View Source Unique Job In Cluster

Precondition

Global jobs depend on global, only allowed to be added statically.

  1. Fully Connected Cluster

    Because it depends on global's name registration service, the name server must maintain a fully connected network.

    For example, if node N1 connects to node N2 (which is already connected to N3), the global name servers on nodes N1 and N3 ensure that N1 and N3 are also connected. In other words, the command-line flag -connect_all false cannot be used.

  2. Same Global Configuration

    All nodes' global_quorum_size and global_jobs must have the same value. This ensures that the global task manager can transfer between nodes when the network splits.

Configuration

global_jobs

Erlang

%% sys.config
[
   {ecron, [
      {global_jobs, [
         %% {JobName, CrontabSpec, {M, F, A}}
         %% {JobName, CrontabSpec, {M, F, A}, PropListOpts}
         %% CrontabSpec
            %%  1. "Minute Hour DayOfMonth Month DayOfWeek"
            %%  2. "Second Minute Hour DayOfMonth Month DayOfWeek"
            %%  3. @yearly | @annually | @monthly | @weekly | @daily | @midnight | @hourly
            %%  4. @every 1h2m3s
                  
         {basic, "*/15 * * * *", {io, format, ["Runs on 0, 15, 30, 45 minutes~n"]}}         
     ]}     
    }
].

Elixir

Configure ecron in your config.exs file with job specifications:

# config/config.exs
config :ecron,  
  local_jobs: [
    # {job_name, crontab_spec, {module, function, args}}
    # {job_name, crontab_spec, {module, function, args}, PropListOpts}
    # CrontabSpec formats:
    #  1. "Minute Hour DayOfMonth Month DayOfWeek"
    #  2. "Second Minute Hour DayOfMonth Month DayOfWeek"
    #  3. @yearly | @annually | @monthly | @weekly | @daily | @midnight | @hourly
    #  4. @every 1h2m3s
    
    {:basic, "*/15 * * * *", {IO, :puts, ["Runs on 0, 15, 30, 45 minutes"]}}   
  ] 

The same format as local_jobs, default is []. This means only running local jobs without running global task manager and monitor processes.

global_quorum_size

The ecron application lives on at least global_quorum_size nodes in the same cluster, which can be regarded as a healthy cluster. The global task manager only runs on a healthy cluster.

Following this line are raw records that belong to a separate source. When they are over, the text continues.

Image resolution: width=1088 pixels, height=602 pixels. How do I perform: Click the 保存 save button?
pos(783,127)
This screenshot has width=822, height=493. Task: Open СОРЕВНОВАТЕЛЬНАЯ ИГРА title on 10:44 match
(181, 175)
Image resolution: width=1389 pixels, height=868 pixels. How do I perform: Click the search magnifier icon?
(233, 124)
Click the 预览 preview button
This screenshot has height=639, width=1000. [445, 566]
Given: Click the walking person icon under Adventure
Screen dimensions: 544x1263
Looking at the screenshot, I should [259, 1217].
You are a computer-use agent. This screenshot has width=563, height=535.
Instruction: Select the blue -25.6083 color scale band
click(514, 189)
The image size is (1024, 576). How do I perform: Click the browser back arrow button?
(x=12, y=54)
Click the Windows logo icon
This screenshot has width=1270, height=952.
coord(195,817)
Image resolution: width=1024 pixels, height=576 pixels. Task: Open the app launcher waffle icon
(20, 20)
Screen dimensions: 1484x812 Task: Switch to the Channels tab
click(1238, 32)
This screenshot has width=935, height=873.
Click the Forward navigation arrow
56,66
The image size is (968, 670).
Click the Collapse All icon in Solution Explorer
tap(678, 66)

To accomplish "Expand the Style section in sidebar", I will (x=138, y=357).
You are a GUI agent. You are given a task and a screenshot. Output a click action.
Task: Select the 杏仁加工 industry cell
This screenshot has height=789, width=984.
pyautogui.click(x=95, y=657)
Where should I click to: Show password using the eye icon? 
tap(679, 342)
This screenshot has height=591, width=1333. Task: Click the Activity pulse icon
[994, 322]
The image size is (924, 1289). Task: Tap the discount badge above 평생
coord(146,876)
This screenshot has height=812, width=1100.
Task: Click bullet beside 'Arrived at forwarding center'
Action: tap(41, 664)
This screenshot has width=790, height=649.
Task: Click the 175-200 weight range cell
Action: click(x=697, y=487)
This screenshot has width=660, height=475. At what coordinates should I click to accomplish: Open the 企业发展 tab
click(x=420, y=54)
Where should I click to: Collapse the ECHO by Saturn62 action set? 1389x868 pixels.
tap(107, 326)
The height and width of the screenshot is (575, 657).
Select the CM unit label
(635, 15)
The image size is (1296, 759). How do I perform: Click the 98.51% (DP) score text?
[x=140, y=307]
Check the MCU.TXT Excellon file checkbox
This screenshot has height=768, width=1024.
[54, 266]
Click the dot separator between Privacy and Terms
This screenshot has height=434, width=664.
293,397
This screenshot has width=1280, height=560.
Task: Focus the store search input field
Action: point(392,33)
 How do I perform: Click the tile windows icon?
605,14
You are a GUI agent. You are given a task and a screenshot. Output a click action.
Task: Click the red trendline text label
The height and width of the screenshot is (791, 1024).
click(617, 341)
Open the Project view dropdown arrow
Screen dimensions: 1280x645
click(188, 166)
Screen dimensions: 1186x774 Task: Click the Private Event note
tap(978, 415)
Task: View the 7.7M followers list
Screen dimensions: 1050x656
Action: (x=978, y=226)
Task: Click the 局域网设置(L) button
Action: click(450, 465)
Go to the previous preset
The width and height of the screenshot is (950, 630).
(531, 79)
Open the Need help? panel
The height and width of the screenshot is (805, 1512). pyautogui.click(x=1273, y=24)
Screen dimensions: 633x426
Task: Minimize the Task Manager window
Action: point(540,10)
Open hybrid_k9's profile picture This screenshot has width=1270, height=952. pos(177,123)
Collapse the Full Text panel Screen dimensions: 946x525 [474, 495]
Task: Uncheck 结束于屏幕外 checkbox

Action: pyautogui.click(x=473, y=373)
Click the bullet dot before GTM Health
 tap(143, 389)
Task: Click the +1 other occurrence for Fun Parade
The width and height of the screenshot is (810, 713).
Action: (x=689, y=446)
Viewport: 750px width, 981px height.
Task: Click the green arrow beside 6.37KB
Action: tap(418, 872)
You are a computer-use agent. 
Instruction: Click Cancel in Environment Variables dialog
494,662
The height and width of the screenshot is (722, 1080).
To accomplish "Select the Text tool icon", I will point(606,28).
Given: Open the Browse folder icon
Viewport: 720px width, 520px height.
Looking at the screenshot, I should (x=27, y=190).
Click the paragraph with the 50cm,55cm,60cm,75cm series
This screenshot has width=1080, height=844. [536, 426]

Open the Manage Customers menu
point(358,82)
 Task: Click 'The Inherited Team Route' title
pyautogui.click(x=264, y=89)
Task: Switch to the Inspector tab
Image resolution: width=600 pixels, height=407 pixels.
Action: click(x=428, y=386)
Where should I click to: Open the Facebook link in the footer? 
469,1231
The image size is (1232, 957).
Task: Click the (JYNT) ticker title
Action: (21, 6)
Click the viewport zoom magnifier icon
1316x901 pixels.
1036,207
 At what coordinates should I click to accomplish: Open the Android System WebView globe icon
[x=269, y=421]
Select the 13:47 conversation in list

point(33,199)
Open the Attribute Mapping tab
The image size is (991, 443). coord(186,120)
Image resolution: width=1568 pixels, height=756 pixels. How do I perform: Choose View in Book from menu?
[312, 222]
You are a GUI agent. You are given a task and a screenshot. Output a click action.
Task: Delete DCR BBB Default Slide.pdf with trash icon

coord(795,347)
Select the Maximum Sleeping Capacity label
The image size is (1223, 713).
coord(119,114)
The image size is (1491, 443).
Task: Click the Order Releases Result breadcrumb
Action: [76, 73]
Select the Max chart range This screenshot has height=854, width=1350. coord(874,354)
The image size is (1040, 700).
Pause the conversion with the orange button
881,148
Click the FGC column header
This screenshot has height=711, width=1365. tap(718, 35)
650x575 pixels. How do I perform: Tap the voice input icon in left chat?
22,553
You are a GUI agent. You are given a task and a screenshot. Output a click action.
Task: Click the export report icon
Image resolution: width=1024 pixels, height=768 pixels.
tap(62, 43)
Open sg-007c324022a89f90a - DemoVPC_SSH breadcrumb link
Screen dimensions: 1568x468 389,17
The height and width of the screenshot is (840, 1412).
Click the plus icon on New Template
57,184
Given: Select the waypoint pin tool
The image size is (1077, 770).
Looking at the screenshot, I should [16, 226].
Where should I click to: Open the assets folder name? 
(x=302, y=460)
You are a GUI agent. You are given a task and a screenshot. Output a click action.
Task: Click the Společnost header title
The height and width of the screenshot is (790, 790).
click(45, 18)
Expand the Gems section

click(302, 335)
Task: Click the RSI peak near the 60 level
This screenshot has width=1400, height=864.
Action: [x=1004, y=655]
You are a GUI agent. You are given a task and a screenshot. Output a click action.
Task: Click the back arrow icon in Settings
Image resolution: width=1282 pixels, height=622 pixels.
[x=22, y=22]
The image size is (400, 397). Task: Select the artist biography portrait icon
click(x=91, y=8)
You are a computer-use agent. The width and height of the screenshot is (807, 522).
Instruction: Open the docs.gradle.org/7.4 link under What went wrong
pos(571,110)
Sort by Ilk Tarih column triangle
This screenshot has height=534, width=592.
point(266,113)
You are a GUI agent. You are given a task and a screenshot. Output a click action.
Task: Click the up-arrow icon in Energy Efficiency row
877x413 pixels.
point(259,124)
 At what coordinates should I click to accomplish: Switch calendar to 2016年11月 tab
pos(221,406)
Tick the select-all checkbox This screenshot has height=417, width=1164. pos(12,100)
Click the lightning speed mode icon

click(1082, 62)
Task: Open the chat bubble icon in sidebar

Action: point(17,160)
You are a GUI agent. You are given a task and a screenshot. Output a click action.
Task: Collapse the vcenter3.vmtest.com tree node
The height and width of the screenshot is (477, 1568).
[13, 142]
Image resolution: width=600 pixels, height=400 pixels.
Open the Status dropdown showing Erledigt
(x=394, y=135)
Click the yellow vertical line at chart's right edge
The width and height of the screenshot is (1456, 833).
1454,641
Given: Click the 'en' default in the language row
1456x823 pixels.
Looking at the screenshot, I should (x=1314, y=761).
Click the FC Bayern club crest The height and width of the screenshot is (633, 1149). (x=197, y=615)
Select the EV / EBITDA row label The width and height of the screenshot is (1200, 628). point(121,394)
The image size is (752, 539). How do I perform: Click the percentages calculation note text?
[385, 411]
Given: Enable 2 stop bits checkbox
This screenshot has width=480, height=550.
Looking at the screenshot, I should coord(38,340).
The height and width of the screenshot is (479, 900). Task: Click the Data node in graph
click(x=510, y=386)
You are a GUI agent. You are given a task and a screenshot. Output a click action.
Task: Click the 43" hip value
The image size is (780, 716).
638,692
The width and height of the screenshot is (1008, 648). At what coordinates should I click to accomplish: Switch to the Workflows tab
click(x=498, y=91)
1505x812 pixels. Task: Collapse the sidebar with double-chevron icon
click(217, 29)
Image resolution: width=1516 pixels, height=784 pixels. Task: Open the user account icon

If you want to guarantee always no more than one global task manager even when the cluster has a network split, you should set it to "half plus one". For example:

Run on majority:

  1. ABC 3 nodes in one cluster.
  2. global_quorum_size=2.
  3. (ABC) cluster splits into 2 parts (AB =|= C).
  4. The global task manager would run on the AB cluster (AB is the healthy cluster now).
  5. C node only runs local jobs without global jobs.

Run on majority:

  1. ABC 3 nodes in one cluster.
  2. global_quorum_size=2.
  3. (ABC) cluster splits into 3 parts (A =|= B =|= C).
  4. Every node only runs local jobs without global jobs (all nodes are unhealthy).

Run on every node if brain split:

  1. ABC nodes in one cluster.
  2. global_quorum_size=1.
  3. (ABC) cluster splits into 3 parts (A =|= B =|= C).
  4. The global task manager would run on every node (we have three healthy clusters now).
  5. But the global task manager only runs one in the same cluster.

Implementation

  1. The top supervisor ecron_sup starts first.
  2. Nothing will happen if the global_jobs is empty.
  3. ecron_sup would start_link ecron_monitor worker (gen_server) if global_jobs is not empty.
  4. ecron_monitor subscribes to node's up/down messages by net_kernel:monitor_nodes(true) when it initializes.
  5. Enter ecron_monitor main loop:
    • Checking if there are enough ecron processes in the cluster (global_quorum_size).
    • Trying to terminate the global_job manager process when the cluster's ecron number is less than global_quorum_size.
    • Otherwise, trying to start a global_job manager process. This gen_server registers by global:register_name/2.
    • All the nodes are rushing to register this global jobs manager process; only one node will succeed, other nodes' ecron_monitor would link to this process if the process already exists.
    • The ecron_monitor should receive a notification when a node goes down/up or the global_job manager has terminated.
    • Go to step 5 again when notified.
     NodeA             NodeB             NodeC
   supervisor        supervisor        supervisor
       |                |     |            |
    monitor          monitor  |          monitor
         \              |     |            /
          \           [link]  |           /
           \            |     |          /
           [link]-----GlobalJob-----[link]

NodeB has won the race and spawned the global manager process, other nodes' ecron_monitor only link to this manager.